Current Sensor ACS712: Power Monitoring Arduino

The ACS712 current sensor measures both AC and DC current flowing through a wire and outputs a proportional analogue voltage that Arduino can read directly. Available in 5A, 20A, and 30A variants, it’s used in solar panel monitoring, home energy meters, battery management, and appliance-level power tracking. This guide covers wiring, calibration, and practical power monitoring projects — all with components available in India for under ₹200.

Table of Contents

How the ACS712 Works
Choosing the Right Variant: 5A, 20A, or 30A
Wiring to Arduino
DC Current Measurement
AC Current Measurement
Calculating Power Consumption
Energy Monitoring Projects
Frequently Asked Questions

How the ACS712 Works

The ACS712 uses the Hall effect to measure current non-invasively. The current-carrying conductor passes through the IC, generating a magnetic field proportional to the current. A Hall sensor inside the chip converts this magnetic field to a voltage output.

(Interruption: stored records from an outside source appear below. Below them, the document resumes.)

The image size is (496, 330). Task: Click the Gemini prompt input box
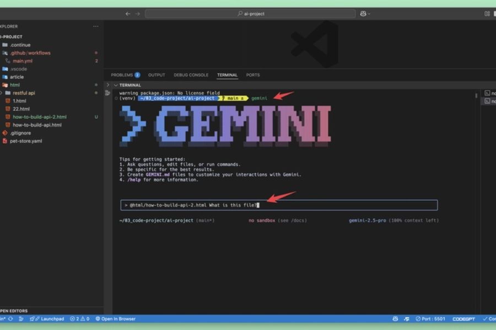point(276,205)
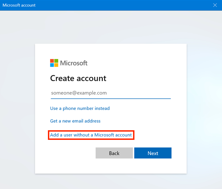Place cursor in the email address box
The image size is (222, 189).
pyautogui.click(x=111, y=93)
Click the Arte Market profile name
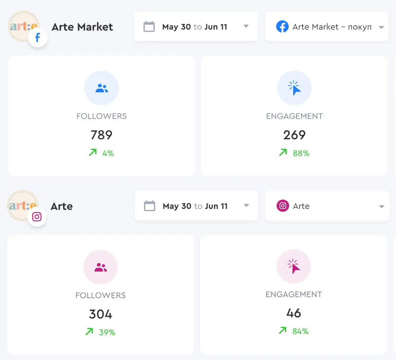 82,27
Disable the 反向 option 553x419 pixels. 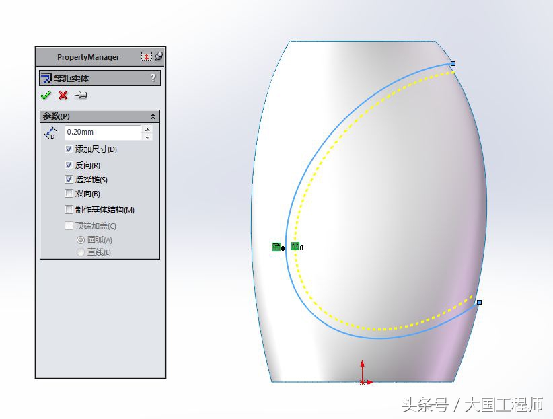click(69, 164)
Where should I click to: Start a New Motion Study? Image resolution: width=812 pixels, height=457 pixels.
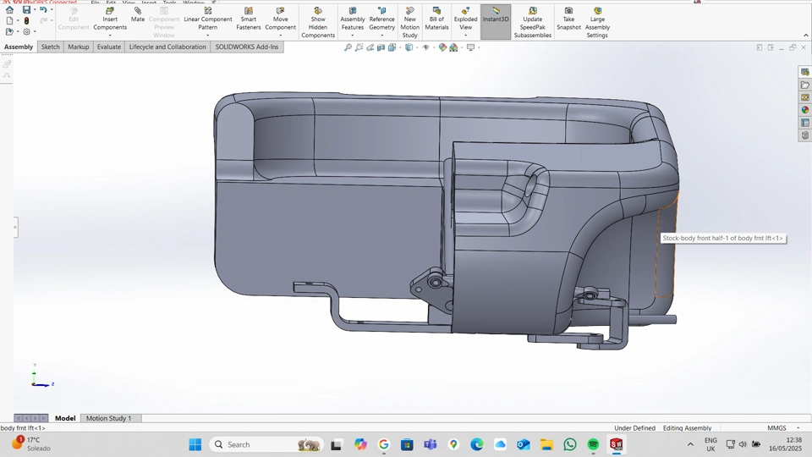click(x=409, y=12)
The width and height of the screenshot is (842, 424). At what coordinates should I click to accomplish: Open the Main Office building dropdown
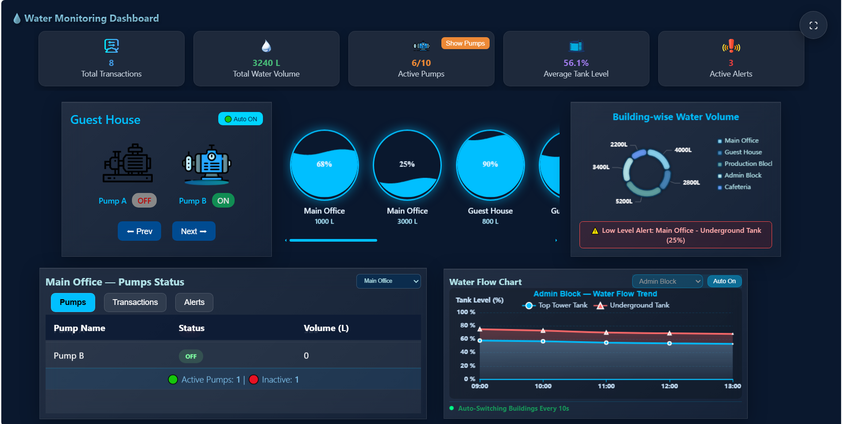(x=388, y=281)
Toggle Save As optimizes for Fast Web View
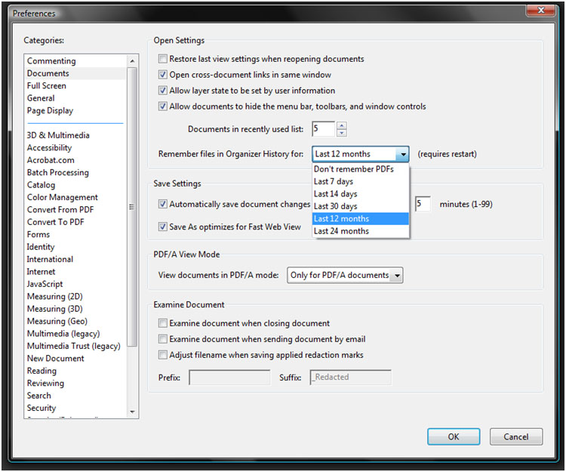This screenshot has width=566, height=472. pos(163,227)
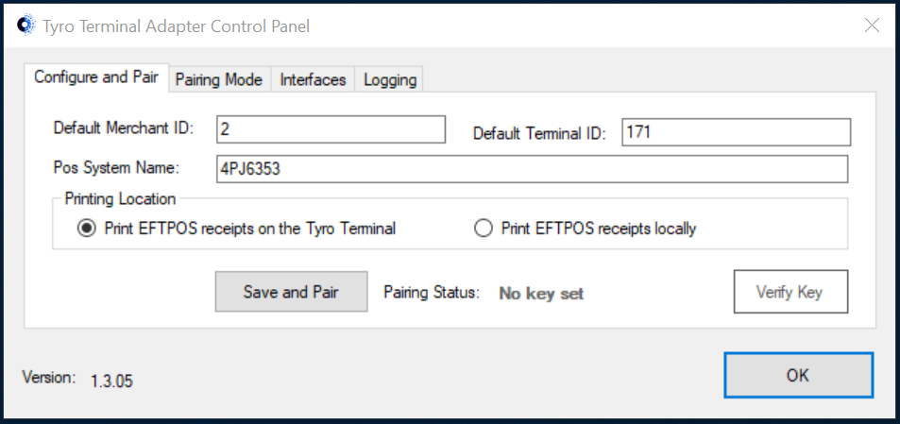Click the Printing Location group label

[120, 199]
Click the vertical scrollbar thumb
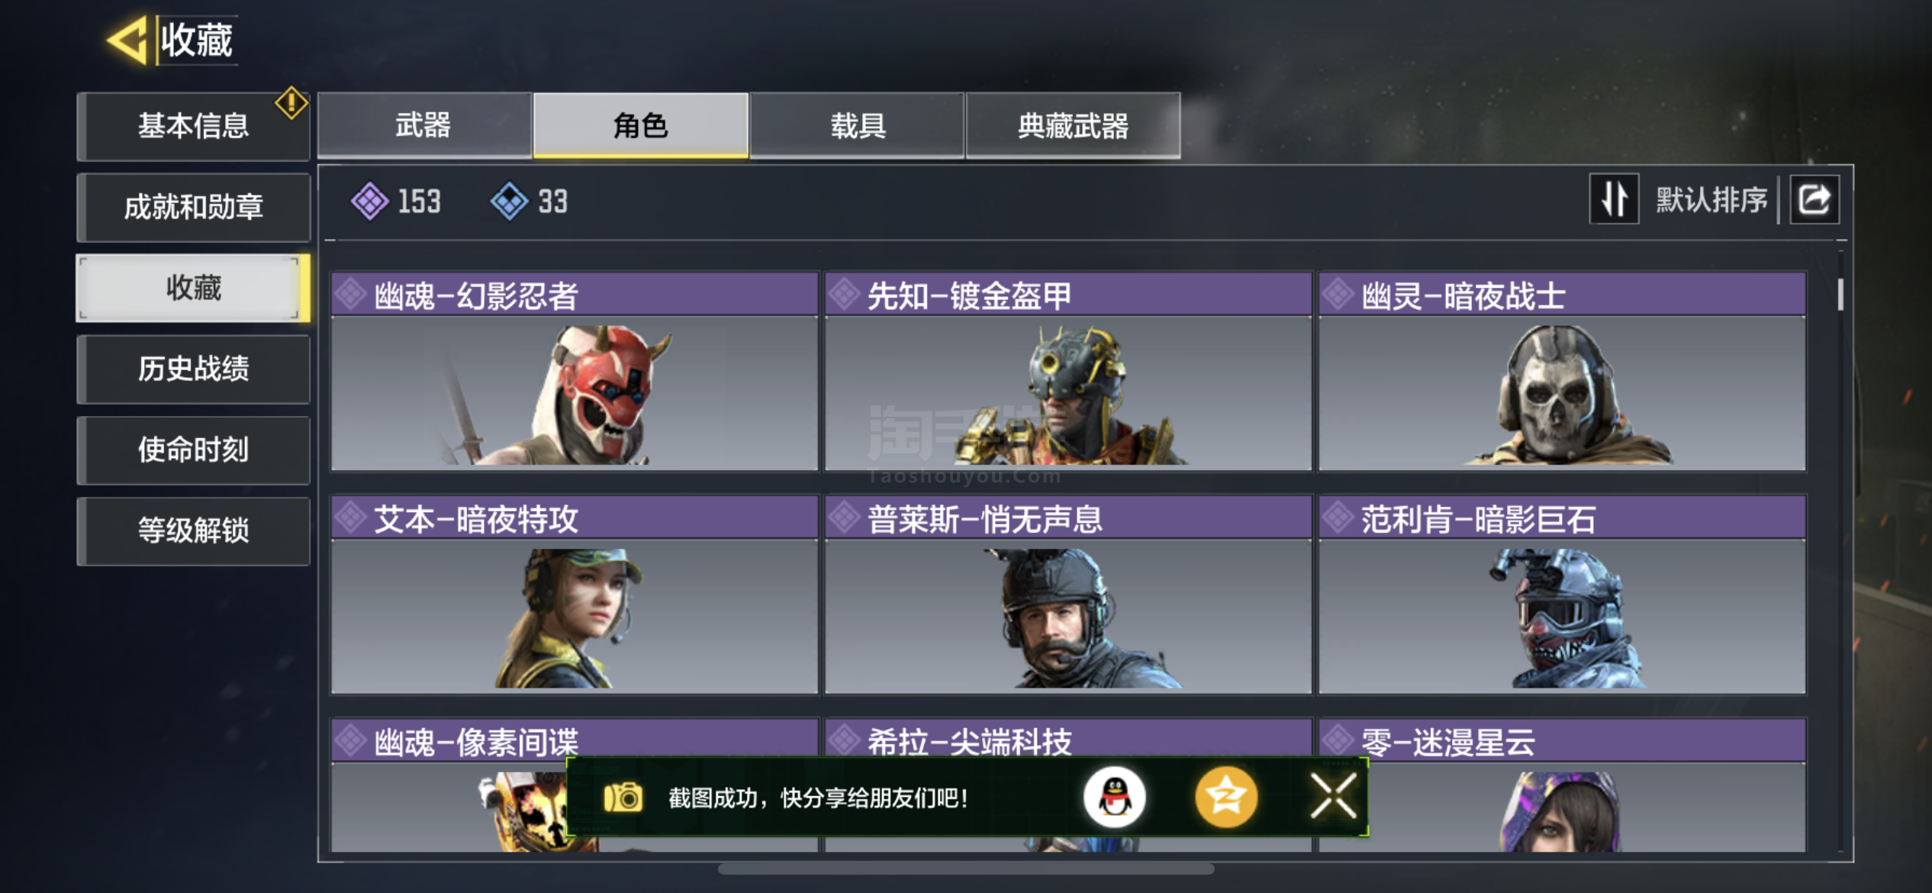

At zero current, the output is VCC/2 (approximately 2.5V at 5V supply). Positive current increases the output above 2.5V, and negative current decreases it below 2.5V. The sensitivity (mV per amp) depends on the variant.

Key Specifications

Parameter	ACS712-5A	ACS712-20A	ACS712-30A
Current Range	±5A	±20A	±30A
Sensitivity	185 mV/A	100 mV/A	66 mV/A
Resolution (10-bit ADC)	~26 mA	~49 mA	~74 mA
Zero Current Output	~2.5V	~2.5V	~2.5V
Best For	USB, small DC loads	Most applications	High-power loads

🛒 Recommended: Browse ACS712 current sensors at Zbotic — 5A, 20A, and 30A variants with module boards ready for Arduino.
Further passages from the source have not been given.